● **Document excerpt**:
★ ★ ★
Picnik's iteration of buttered coffee might be more indulgence than weight-loss secret.
The science behind buttered coffee is spotty, and it has drawn public skepticism from doctors. There are no studies showing this combination of ingredients is safe, and eating too much saturated fat could present risks for people with elevated cholesterol levels.
There's also no evidence that a pat of butter in your coffee achieves the same effect as a diet made up of 80% healthy fats. A bottle of Picnik's flavored, buttered coffee contains 21 grams of sugar, which is nearly a day's allowance of carbohydrates on the ketogenic diet.
But for some, that's all right. I tried the keto diet for two months last spring and fending off cravings was the hardest part. A sugary drink that packs in the benefits of fat might be a worthwhile "cheat."
★ ★ ★
● **To be done**:
[1] Translate this sentence from the buttered coffee piece into Spanish: "The science behind buttered coffee is spotty, and it has drawn public skepticism from doctors."
[2] Write a continuation of the buttered coffee piece, picking up right after its final sentence.

● **Recorded information**:
★ ★ ★
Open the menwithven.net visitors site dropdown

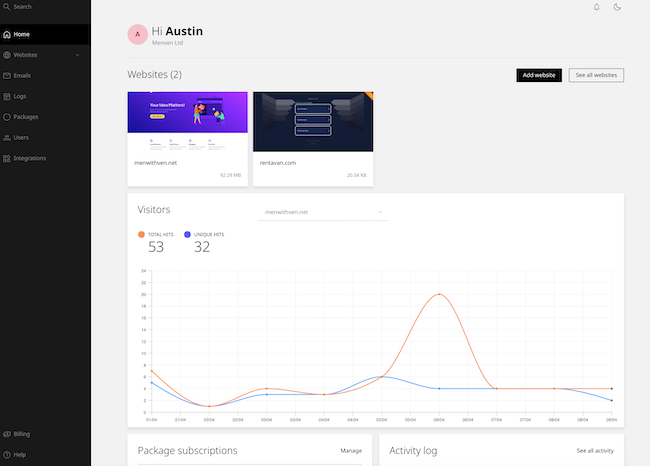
★ ★ ★
● **Expected results**:
[1] La ciencia detrás del café con mantequilla es poco sólida, y ha despertado el escepticismo público de los médicos.

[2]
Picnik isn't the first to tap the buttered coffee market. Dave Asprey, a cloud computing executive turned biohacking guru, has built a multimillion-dollar empire around his ideas - the most famous of which is Bulletproof Coffee.
Made with grass-fed butter and a proprietary "Brain Octane" oil, Bulletproof Coffee claims to give drinkers a "mental edge," satiate hunger for hours, and promote weight loss. The company, which sells the Bulletproof ingredients online, said it sold 48 million "cups of coffee" in 2016.
Picnik's Butter Coffee arrives in nearly 400 Whole Foods stores in August. It sells for $4.99.